Saturday, August 8, 2009

Mesmeric Revelations


Adam Fuss, My Ghost, 1999

A Doctor speaking to a Patient under hypnosis (mesmerized), 1844

Dr. P: Are you asleep ?

Vankirk (patient): Yes - No I would rather sleep more soundly.

P: Do you sleep now ?

V: I must die.

P: Does the idea of death afflict you ?

V: No - no !

P: Are you pleased with the prospect ?

V: If I were awake I should like to die, but now it is no matter. The mesmeric condition is so near death as to content me.

P: I wish you would explain yourself, Mr. Vankirk.

V: You must begin at the beginning.

P: The beginning ! but where is the beginning ?

V: You know that the beginning is GOD.

P: What then is God ?

V: I cannot tell.

P: Is not God spirit ?

V: While I was awake I knew what you meant by "spirit," but now it seems only a word - such for instance as truth, beauty - a quality, I mean.

### Dataset content:
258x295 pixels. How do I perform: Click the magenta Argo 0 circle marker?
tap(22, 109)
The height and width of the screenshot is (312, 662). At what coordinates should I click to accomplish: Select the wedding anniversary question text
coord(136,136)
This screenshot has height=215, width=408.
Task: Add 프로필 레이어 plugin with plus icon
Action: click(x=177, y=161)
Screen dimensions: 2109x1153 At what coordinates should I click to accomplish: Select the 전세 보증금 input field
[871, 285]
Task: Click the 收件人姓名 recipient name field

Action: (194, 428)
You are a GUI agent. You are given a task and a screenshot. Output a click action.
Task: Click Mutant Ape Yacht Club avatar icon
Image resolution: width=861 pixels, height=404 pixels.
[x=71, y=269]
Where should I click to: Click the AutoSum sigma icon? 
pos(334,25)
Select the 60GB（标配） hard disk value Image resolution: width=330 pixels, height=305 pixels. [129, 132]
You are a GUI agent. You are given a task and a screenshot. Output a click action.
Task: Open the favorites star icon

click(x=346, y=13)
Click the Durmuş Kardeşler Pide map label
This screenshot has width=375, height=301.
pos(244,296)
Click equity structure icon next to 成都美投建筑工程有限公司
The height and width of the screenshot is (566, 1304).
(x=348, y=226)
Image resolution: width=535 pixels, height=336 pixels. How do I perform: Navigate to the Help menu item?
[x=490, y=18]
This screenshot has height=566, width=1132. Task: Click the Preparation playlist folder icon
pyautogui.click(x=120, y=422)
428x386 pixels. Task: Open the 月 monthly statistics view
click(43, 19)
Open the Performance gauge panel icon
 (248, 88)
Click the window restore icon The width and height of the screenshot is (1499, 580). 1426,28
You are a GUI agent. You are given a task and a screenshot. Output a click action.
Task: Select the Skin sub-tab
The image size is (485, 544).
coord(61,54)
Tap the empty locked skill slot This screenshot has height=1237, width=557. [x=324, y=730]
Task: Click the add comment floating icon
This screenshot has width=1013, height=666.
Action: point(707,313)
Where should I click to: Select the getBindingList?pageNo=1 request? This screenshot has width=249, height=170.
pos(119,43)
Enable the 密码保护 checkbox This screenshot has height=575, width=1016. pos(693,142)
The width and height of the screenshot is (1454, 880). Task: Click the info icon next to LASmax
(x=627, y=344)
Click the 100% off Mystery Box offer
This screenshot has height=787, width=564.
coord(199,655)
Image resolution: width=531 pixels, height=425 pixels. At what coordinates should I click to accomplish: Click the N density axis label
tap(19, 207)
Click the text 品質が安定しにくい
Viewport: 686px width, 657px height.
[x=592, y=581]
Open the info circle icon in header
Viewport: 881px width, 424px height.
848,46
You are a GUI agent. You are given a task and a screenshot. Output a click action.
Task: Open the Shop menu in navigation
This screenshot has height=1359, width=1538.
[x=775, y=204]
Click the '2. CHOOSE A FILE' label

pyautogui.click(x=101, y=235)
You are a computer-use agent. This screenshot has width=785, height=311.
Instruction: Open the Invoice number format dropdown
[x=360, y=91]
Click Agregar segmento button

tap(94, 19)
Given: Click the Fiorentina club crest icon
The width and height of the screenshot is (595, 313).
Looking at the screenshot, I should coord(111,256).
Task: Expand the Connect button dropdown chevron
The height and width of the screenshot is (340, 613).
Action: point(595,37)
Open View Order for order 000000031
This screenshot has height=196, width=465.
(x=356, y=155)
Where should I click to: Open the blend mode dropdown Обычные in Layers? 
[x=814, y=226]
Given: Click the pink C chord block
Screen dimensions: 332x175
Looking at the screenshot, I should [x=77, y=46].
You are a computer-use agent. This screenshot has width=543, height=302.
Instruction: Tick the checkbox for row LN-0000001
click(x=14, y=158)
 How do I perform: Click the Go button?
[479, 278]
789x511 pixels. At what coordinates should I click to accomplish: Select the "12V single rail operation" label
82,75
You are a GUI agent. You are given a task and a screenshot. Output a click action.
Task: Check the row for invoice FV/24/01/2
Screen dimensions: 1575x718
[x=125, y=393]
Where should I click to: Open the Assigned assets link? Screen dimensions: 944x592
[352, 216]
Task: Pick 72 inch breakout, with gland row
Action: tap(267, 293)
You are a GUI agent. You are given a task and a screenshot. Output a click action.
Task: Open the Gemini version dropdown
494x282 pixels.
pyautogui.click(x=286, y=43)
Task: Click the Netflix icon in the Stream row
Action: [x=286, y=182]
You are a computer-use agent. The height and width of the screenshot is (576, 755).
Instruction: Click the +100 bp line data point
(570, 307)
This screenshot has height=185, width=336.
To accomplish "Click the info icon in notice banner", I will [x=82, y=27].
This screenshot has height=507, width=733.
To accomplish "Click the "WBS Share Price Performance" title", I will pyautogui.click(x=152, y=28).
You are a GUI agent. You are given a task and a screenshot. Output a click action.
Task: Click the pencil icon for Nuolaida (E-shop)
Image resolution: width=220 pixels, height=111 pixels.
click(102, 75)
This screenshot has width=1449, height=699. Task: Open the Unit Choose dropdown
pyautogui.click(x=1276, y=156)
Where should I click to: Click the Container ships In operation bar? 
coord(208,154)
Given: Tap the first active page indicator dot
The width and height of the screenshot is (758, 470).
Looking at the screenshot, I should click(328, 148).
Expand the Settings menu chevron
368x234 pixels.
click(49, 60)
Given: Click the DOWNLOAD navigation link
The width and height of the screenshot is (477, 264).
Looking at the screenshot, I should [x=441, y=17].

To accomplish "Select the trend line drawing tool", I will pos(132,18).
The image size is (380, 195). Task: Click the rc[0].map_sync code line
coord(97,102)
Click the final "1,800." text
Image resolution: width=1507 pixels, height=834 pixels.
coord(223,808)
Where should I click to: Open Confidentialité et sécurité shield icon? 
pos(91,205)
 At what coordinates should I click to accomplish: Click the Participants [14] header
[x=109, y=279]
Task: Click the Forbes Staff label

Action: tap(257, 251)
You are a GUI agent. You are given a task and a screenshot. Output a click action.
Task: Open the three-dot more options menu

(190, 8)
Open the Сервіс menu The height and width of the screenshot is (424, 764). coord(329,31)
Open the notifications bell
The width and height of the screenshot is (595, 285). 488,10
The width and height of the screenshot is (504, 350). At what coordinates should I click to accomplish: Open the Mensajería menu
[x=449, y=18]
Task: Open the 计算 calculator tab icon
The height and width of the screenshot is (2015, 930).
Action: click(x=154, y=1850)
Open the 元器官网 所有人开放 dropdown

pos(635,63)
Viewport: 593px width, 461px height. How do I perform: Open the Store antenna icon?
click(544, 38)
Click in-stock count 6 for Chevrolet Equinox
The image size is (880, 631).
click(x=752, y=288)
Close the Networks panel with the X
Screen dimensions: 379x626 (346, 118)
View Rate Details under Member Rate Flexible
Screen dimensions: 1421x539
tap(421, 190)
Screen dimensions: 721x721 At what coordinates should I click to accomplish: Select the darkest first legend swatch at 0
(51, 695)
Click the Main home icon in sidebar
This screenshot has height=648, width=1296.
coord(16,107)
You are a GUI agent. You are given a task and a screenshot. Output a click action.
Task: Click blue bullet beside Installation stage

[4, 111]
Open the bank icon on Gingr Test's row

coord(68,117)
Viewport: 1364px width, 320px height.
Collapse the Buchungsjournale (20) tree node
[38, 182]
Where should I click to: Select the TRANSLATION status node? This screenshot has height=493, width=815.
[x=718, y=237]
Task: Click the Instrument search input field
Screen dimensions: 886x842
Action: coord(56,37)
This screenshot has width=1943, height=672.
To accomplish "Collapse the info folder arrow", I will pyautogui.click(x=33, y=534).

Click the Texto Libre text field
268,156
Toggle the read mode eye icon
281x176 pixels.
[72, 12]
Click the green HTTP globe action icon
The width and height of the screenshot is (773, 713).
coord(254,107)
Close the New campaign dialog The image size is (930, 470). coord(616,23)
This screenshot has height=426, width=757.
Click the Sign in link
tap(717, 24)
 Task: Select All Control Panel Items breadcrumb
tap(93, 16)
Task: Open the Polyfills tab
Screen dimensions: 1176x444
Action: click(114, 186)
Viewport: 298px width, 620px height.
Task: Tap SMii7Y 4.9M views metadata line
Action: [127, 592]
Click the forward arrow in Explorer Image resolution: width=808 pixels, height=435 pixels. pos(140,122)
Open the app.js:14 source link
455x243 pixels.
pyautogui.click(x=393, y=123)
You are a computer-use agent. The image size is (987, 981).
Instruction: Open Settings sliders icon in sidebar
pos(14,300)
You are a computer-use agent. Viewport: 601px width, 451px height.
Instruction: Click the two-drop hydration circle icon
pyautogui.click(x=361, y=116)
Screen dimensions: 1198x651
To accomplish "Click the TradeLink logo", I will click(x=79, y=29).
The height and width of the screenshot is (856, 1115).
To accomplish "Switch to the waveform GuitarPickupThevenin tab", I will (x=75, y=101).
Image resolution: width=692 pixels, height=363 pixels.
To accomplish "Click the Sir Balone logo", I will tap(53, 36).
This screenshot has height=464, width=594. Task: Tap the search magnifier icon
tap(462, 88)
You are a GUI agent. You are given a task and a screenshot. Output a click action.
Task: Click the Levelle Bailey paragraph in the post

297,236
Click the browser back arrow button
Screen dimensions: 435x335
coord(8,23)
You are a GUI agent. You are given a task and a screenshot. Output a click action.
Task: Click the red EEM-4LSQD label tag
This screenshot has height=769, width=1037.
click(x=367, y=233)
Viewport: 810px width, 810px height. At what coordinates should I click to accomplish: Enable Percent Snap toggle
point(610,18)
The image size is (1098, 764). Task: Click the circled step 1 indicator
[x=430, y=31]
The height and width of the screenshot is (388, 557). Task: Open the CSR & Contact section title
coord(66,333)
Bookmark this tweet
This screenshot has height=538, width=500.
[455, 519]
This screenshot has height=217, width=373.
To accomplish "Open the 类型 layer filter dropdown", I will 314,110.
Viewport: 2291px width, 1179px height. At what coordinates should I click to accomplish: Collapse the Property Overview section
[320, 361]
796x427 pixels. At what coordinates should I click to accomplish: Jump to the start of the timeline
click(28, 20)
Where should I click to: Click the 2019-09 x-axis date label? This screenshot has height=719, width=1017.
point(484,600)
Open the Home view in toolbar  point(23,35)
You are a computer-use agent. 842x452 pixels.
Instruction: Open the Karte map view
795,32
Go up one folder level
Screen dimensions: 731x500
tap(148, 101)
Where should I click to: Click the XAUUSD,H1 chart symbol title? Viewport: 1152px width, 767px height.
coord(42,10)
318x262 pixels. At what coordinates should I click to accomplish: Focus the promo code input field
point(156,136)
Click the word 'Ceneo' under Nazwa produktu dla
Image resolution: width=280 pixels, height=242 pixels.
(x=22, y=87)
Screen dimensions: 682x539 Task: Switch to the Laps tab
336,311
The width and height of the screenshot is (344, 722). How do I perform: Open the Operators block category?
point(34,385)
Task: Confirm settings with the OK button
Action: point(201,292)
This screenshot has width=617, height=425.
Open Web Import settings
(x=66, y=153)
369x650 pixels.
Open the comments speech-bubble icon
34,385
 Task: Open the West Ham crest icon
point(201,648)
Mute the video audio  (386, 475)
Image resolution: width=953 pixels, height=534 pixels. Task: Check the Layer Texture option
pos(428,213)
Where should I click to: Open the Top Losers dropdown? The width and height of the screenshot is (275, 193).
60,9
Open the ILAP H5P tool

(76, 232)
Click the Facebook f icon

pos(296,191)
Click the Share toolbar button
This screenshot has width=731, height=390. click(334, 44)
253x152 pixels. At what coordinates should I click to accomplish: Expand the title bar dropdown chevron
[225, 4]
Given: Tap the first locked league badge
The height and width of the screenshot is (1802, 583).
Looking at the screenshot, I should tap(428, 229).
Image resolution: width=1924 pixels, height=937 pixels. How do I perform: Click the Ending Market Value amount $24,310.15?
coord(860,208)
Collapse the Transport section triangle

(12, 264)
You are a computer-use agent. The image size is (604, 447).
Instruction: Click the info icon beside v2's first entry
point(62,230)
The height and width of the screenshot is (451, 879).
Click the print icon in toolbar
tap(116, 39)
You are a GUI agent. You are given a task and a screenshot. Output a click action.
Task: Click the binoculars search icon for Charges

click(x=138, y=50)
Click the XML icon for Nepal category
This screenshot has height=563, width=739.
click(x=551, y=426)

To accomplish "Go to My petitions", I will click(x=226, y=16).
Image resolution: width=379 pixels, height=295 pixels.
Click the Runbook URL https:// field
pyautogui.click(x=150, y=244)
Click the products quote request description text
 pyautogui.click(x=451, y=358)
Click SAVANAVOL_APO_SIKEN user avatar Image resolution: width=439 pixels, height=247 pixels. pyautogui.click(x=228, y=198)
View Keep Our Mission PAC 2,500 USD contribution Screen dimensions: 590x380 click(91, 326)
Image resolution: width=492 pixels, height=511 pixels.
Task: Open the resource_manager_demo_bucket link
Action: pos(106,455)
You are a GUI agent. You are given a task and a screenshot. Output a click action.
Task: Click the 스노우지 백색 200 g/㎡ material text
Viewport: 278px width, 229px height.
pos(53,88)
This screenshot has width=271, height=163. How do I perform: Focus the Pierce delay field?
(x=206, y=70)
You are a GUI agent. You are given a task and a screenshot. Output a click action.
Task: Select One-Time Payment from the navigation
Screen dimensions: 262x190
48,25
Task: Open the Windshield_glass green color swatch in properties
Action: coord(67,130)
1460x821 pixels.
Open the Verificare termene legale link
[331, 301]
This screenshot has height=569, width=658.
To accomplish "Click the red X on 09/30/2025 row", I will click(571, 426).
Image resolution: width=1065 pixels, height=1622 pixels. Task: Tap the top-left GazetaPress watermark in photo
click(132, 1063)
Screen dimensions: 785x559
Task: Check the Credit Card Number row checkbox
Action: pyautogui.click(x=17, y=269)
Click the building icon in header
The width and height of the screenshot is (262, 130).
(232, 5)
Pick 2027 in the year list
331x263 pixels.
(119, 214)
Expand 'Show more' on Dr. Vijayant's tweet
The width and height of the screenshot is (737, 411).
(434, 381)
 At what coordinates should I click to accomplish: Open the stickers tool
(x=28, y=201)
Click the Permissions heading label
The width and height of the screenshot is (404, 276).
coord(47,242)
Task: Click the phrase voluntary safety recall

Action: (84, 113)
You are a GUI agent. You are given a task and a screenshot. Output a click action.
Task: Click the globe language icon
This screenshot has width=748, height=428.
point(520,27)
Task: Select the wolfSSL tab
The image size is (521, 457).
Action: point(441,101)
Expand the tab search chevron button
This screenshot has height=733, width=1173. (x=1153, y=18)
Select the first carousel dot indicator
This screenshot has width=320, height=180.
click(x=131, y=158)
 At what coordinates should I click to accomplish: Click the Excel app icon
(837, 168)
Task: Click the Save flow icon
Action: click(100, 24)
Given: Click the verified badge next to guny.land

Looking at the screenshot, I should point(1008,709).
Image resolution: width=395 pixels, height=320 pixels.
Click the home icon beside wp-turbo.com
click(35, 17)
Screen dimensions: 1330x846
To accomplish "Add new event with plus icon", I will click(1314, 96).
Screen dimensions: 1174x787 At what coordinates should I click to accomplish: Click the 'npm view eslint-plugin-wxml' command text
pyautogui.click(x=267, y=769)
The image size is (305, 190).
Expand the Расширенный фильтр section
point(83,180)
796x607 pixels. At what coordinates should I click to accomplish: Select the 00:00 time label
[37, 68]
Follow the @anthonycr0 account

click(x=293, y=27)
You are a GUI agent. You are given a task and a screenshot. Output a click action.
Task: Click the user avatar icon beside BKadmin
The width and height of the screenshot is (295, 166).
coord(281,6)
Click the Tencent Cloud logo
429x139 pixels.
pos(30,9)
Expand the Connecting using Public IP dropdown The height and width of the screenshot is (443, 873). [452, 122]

### The task:
Answer these questions about the Mesmeric Revelations text:
1. What year is given for Adam Fuss's "My Ghost"?
2. According to Vankirk, what is the beginning?
3. What two words does Vankirk give as examples of what "spirit" now seems like to him?

### Completed task:
1. 1999
2. God
3. Truth and beauty